Almunecar

Heute war wieder ein guter Tag. Am Morgen will Klaus von unserer Wohnung zum Strand schauen, aber man kann den Strand gar nicht mehr sehen – alles voller Nebel. Wir haben 95% Luftfeuchtigkeit und der Nebel zieht vom Meer ganz langsam die Berge am Strand hoch. Herbert meint wir können trotzdem am Adlerhügel starten. Da haben wir keinen Bock drauf, weil wir uns nicht wieder diese schwierige Navigation hier an der Küste antun wollen. Also entscheiden wir gemeinsam nach Orgiva zu fahren.

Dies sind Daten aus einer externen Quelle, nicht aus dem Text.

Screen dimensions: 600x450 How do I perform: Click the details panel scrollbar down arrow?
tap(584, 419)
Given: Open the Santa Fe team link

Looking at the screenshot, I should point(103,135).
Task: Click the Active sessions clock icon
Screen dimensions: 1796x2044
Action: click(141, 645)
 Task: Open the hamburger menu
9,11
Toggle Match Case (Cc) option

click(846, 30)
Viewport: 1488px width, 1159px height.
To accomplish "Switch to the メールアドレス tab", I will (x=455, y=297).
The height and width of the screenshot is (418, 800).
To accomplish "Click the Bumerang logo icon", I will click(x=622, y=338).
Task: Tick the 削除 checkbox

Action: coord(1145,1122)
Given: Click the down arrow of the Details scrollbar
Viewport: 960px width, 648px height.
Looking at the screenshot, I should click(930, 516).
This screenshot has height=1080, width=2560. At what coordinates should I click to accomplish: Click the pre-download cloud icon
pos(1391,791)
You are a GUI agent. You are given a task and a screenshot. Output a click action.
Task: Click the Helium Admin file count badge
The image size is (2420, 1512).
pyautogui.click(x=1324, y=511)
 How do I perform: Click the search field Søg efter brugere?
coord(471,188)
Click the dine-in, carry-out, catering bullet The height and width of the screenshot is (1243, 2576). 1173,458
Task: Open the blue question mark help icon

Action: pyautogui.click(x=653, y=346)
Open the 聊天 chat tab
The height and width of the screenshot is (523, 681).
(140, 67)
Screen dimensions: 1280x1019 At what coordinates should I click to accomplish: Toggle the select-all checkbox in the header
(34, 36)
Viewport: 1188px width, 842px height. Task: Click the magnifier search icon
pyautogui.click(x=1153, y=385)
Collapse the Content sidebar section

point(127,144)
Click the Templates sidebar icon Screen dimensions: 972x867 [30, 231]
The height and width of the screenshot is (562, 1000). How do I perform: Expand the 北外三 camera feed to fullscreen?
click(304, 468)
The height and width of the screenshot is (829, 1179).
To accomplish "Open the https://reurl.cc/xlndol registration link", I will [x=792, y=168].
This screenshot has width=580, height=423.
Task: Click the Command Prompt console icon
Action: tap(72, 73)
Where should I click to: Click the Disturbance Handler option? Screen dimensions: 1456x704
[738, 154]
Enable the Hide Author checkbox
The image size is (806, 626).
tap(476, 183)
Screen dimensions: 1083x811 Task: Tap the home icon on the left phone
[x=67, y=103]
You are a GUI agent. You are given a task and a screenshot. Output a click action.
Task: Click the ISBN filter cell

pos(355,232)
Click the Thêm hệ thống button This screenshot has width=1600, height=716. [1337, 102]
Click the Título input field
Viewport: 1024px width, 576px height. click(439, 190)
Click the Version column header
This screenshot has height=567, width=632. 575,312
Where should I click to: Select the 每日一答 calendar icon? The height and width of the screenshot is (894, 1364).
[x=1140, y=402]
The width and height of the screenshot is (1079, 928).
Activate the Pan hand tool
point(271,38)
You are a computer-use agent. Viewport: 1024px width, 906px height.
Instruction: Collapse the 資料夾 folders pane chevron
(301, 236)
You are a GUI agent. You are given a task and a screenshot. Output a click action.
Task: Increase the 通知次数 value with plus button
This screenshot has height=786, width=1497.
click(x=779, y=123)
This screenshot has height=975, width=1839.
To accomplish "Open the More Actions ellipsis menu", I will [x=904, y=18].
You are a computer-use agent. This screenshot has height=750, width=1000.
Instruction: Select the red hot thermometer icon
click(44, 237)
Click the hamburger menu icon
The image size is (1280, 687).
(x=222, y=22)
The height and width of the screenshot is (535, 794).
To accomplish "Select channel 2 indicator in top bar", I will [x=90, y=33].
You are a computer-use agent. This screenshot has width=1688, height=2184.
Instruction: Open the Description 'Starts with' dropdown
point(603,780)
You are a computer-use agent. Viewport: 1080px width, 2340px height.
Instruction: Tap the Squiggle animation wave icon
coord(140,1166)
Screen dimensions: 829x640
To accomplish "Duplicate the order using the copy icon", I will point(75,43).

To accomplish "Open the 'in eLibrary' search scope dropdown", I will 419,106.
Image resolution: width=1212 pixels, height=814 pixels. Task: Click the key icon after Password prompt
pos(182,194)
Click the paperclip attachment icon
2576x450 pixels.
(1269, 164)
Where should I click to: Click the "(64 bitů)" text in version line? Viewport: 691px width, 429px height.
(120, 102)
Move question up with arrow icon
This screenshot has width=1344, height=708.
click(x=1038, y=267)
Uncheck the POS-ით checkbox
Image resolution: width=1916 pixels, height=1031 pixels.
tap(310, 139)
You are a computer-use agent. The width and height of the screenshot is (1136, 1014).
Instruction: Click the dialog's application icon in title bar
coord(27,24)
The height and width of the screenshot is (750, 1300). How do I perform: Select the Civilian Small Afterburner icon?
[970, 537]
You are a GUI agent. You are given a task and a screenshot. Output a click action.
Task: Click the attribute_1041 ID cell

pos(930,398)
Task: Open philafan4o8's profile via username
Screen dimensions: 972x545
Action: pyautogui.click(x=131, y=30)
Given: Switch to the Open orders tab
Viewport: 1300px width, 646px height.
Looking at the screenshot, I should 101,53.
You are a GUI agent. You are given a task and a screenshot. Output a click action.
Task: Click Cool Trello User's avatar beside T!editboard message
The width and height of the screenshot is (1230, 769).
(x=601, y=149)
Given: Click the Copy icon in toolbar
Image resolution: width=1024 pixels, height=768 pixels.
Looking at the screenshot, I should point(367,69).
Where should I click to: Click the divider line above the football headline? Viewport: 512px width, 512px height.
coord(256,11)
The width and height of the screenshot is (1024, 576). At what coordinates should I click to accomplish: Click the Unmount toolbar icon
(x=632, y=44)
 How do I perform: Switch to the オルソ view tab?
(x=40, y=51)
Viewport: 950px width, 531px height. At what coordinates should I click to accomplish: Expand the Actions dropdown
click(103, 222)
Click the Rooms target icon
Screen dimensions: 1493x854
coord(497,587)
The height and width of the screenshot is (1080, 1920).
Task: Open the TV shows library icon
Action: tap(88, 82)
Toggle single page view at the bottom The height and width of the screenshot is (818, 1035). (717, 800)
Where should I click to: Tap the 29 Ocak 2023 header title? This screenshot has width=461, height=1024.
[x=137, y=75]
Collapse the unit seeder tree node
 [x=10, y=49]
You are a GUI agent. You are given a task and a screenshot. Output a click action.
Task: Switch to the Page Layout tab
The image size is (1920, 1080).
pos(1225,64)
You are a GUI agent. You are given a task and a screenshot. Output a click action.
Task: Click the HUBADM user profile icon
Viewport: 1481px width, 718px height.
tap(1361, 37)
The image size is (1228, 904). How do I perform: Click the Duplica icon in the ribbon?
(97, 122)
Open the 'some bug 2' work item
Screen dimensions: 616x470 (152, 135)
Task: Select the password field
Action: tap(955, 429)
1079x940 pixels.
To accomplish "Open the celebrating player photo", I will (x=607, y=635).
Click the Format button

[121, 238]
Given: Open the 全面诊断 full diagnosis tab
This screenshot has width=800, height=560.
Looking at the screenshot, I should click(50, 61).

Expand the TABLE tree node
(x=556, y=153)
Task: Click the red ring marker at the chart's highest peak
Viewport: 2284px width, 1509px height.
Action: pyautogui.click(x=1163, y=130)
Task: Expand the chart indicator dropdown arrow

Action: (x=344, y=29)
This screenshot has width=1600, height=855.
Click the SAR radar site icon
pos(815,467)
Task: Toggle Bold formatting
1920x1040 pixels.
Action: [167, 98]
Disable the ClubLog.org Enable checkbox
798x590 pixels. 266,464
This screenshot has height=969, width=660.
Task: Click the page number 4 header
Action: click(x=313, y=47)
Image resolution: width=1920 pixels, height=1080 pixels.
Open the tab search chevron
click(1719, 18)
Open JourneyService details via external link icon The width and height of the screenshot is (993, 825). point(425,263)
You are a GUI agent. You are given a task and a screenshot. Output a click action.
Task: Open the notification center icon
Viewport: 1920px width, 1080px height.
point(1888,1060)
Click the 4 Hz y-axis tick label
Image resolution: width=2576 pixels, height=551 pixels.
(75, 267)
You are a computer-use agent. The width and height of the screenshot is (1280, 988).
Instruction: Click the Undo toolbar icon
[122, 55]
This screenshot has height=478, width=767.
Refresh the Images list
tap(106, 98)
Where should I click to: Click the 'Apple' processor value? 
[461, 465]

Die richtige Entscheidung: dort angekommen ist Nichts von Nebel zu sehen, der Landeplatz ist frei und wir entschliessen uns hoch zu fahren. Am Startplatz, den wir vom Montag kennen, überlegen wir noch höher zu fahren. Wir finden den oberen Startplatz nach einigem Suchen auch auf 2000m über N.N. und 1700m über dem Landeplatz. Wow. Auslegen am steilen Weg und ab ins Gurtzeug und los. Klaus kommt gut weg, bei Roland klappt es beim ersten Start nicht aber dann kommt er auch gut raus.

Der Blick über das Tal ist atemberaubend. Ein sehr schöner ruhiger Flug. Klaus gelingt es einen Bart zu zentrieren, aber dadurch lässt er sich zu weit in das Tal abtreiben und muss gegen den Wind ganz schön kämpfen um mit ausreichender Höhe den Landeplatz zu erreichen. Roland kommt sehr hoch am Landeplatz an und kann sich dort noch mit Steigen eine Zeit lang gut halten bis auch er sicher landet. Klaus schaut auf sein GPS – 13km Flug liegen hinter uns.

Wir kaufen in der Kneipe am Landeplatz noch Wein für unsere Girls ein, und fahren glücklich wieder nach Almunecar. Roland muss mit Herbert noch vier neue Piloten aus Österreich am Flughafen in Malaga abholen. Heute Abend gehen wir mit denen feiern. Eine Woche ist rum und wir waren insgesamt 7 Stunden in der Luft. Das hätten wir mit unserer geplanten Reise in Mitteleuropa wohl nicht geschafft.

Die Fahrt zum Flughafen ist allerdings ein kleines Abenteuer für sich: erst hat der Flieger mit neuen Piloten etwas Verspätung, dann passiert ein kleiner Parkrempler am Flughafenparkplatz (Folge: ein kaputtes Rücklicht am Miettwingo – die herbeigerufene Polizei regelt glücklicherweise alles unbürokratisch und schnell), und auf der Rückfahrt hat der Twingo dann auch noch eine Reifenpanne auf der Autobahn: auf dem Standstreifen alles Gepäck raus, Reserverad raus, wechseln und weiter. Genug Pech für heute, aber Hauptsache: die Flüge heute waren super!